The poems in Translations from Bark Beetle are playful, limited and desperate. Let me explain.
In the book’s second poem, “Spending Most of Their Time in Galleries, Adults Come into the Open on Warm Sunny Days: Translation from Bark Beetle,” Gladding says, “•’ve learned through wood / yo• can only travel in one direction.” The dots are explained as translation challenges, but I just ignored them and read on, and with Gladding as guide, I too learned through wood, and stone, ice (melted), tea bags, fear (!), and liver scans, among many other things (photos in the back of the book).
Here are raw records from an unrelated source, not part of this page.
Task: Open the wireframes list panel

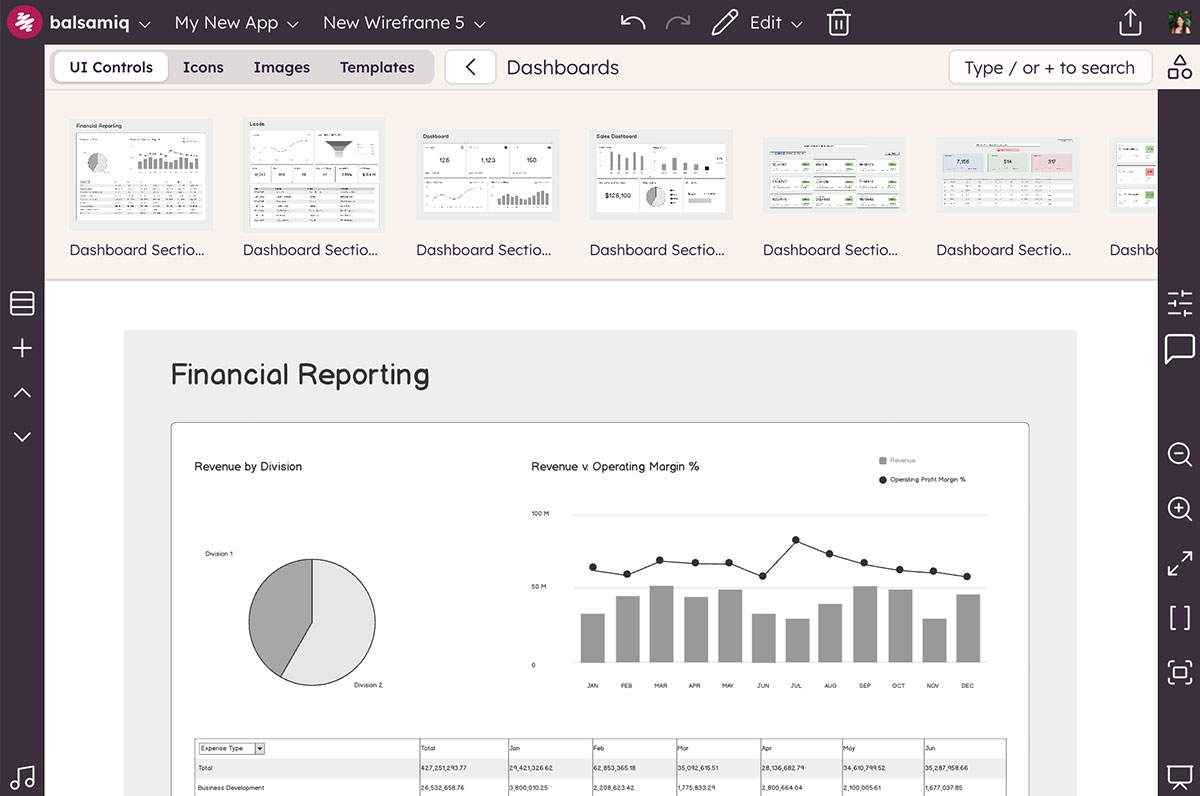Action: (22, 302)
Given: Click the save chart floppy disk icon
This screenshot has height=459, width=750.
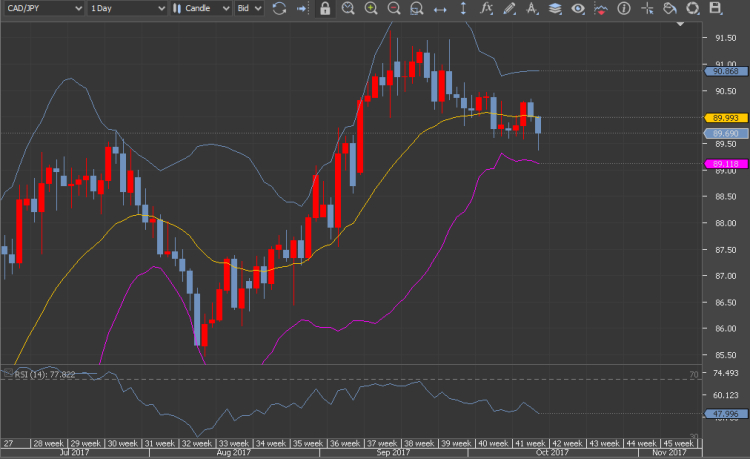Looking at the screenshot, I should point(715,9).
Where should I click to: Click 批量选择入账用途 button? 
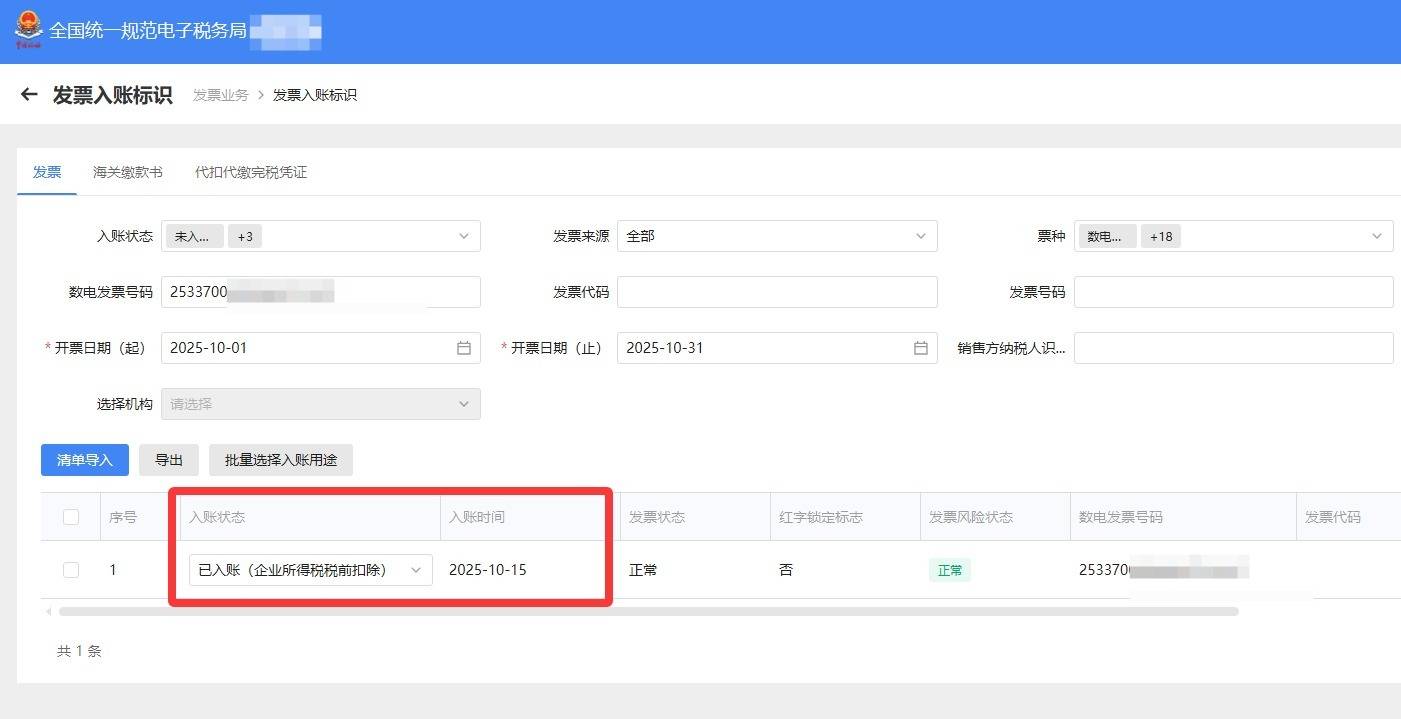coord(281,460)
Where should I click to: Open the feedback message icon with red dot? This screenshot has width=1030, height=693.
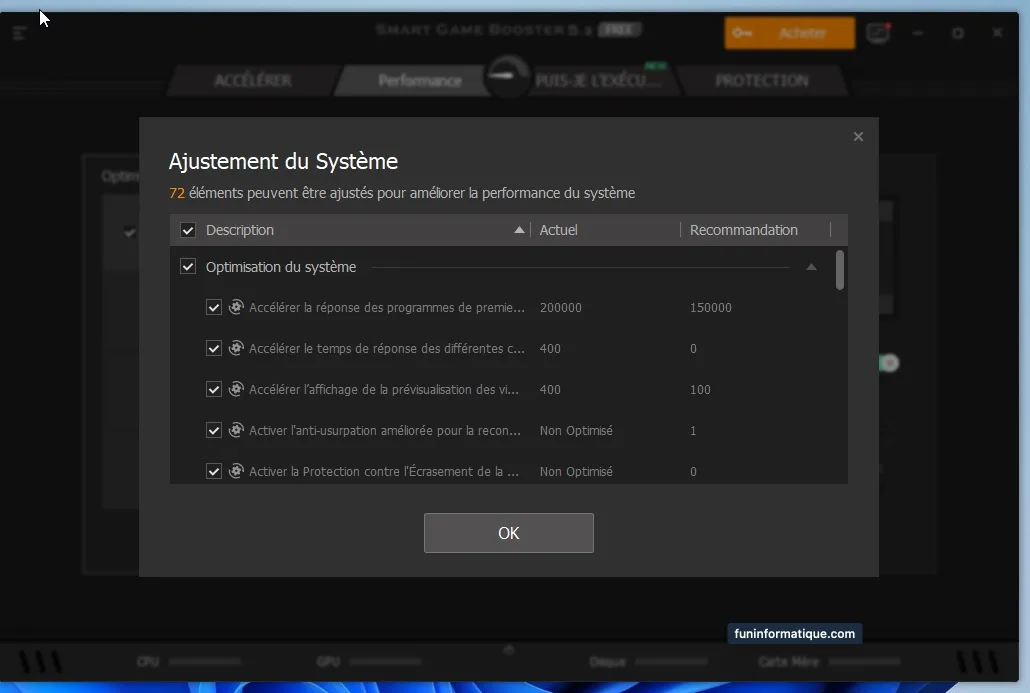(x=878, y=33)
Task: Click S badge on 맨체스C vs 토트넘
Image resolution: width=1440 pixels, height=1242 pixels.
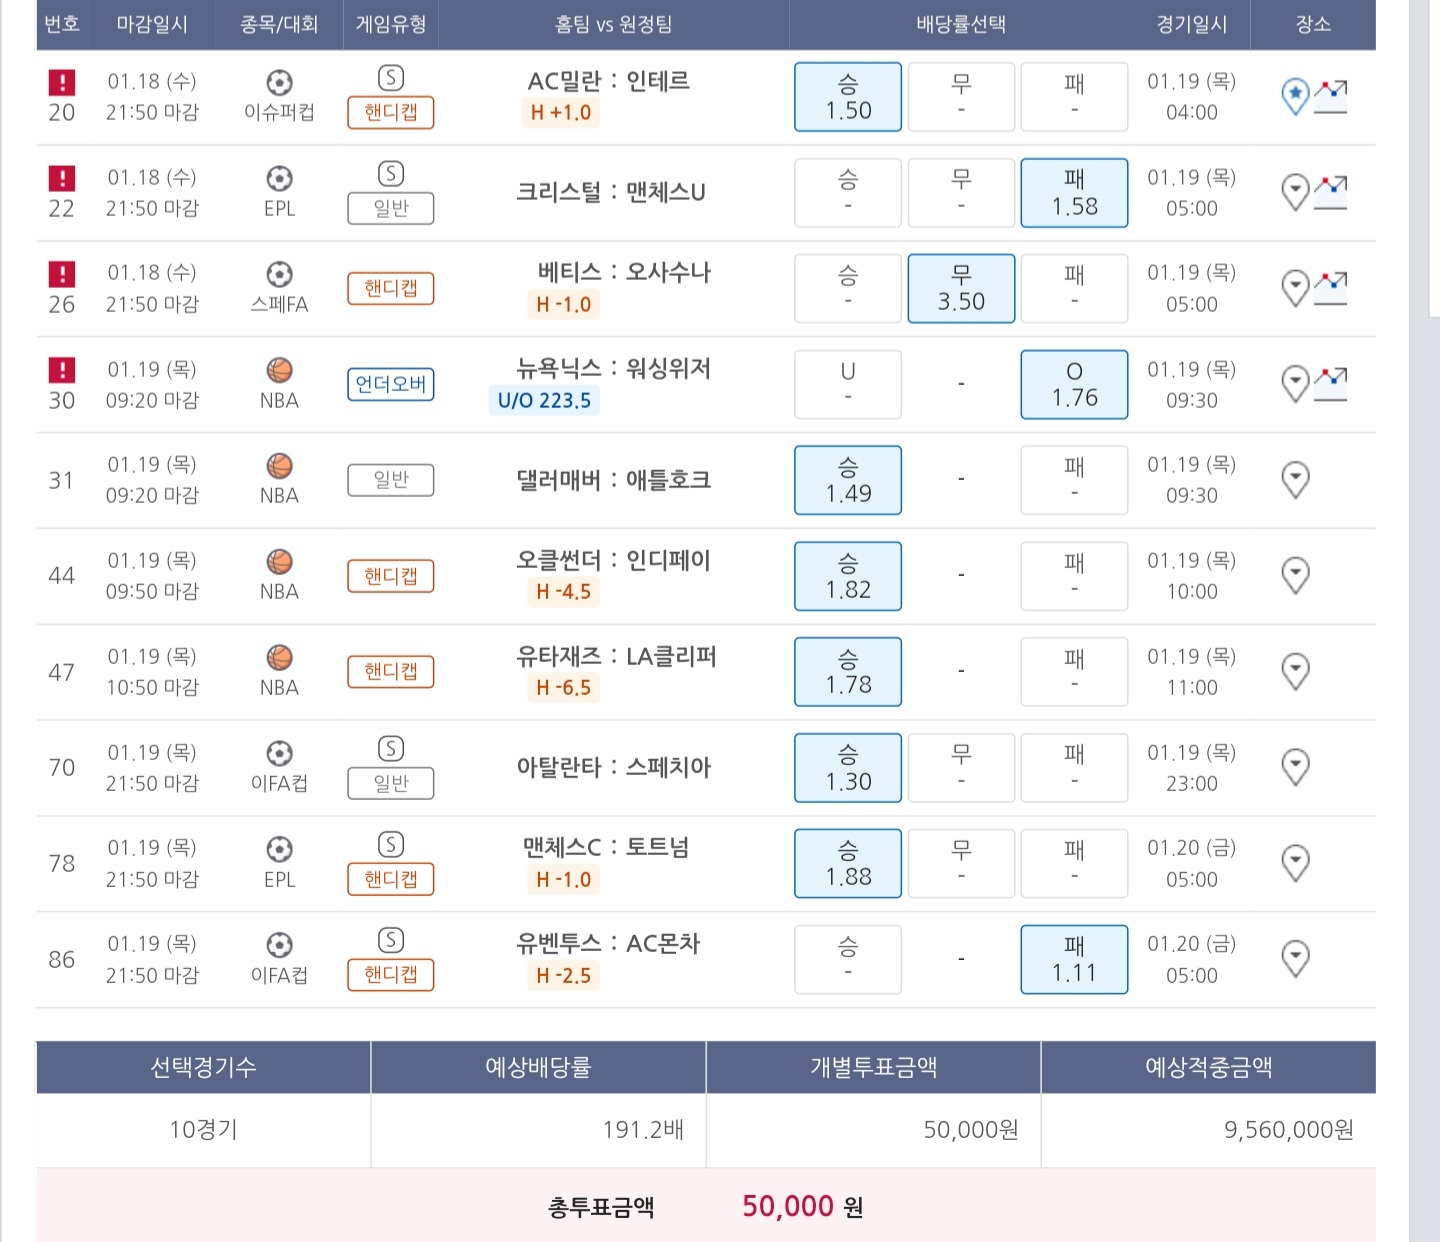Action: [391, 845]
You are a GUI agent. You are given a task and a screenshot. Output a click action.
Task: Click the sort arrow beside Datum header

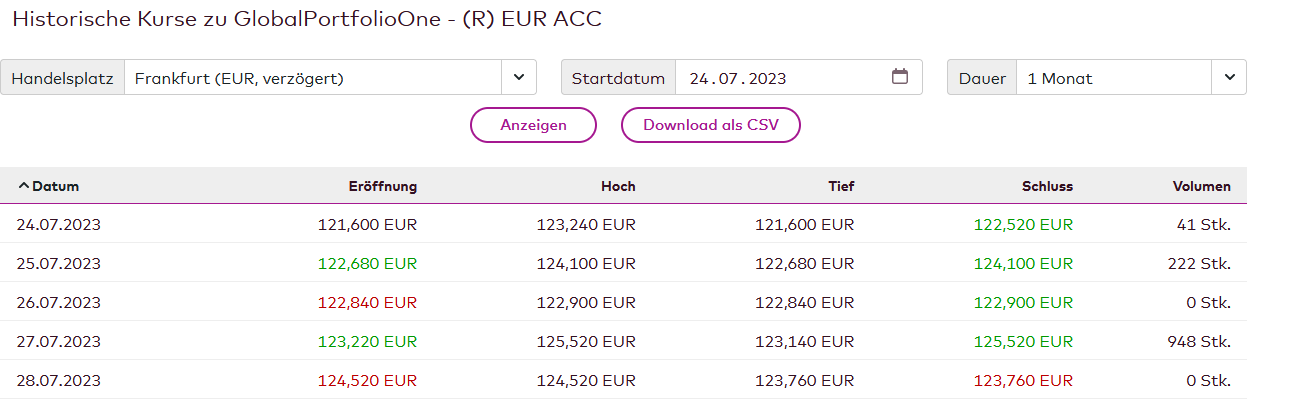coord(24,186)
I couldn’t help but feel how fun this all was, especially when I read the poem written on the icicle, which, by the time it was photographed, had melted. Gladding’s poetry is a radical mark making. These hark back to the declaratory act of chalking a sidewalk, such a physically satisfying medium, the concrete page, and then the poems transform the pedestrian into the poetic, surpassing my petty college act and moving into the realm of art. What Gladding is doing is devilishly fun, and more than a little subversive.
Such an experiment also feels necessarily limited. We place confines around us to give us structure with the hope that within restriction we find freedom, and thus surpass our limitations. This doesn’t always happen for me in reading these poems. When one is writing a poem on /in a change-of-address form, there’s literally only so much space to move around (pun intended). Sometimes these experiments feel epigrammatic and easy to dismiss. And yet, sometimes these limitations allow for true flights of beauty well beyond the physical. “Swallow,” written on a tongue depressor, is one of these:
swallow
the words
he said
we
don’t
want
them
all over
the map
of
your
tongue
and if
they
burn
the roof
of
your
mouth
we don’t
want
them
jumping
to
safety
That poem crackles. It’s fast and dangerous. “Seal Rock,” written “on split slate,” is another such poem that takes a halved stone to create one of the most beautifully sparse and lovely marriage poems I’ve ever read.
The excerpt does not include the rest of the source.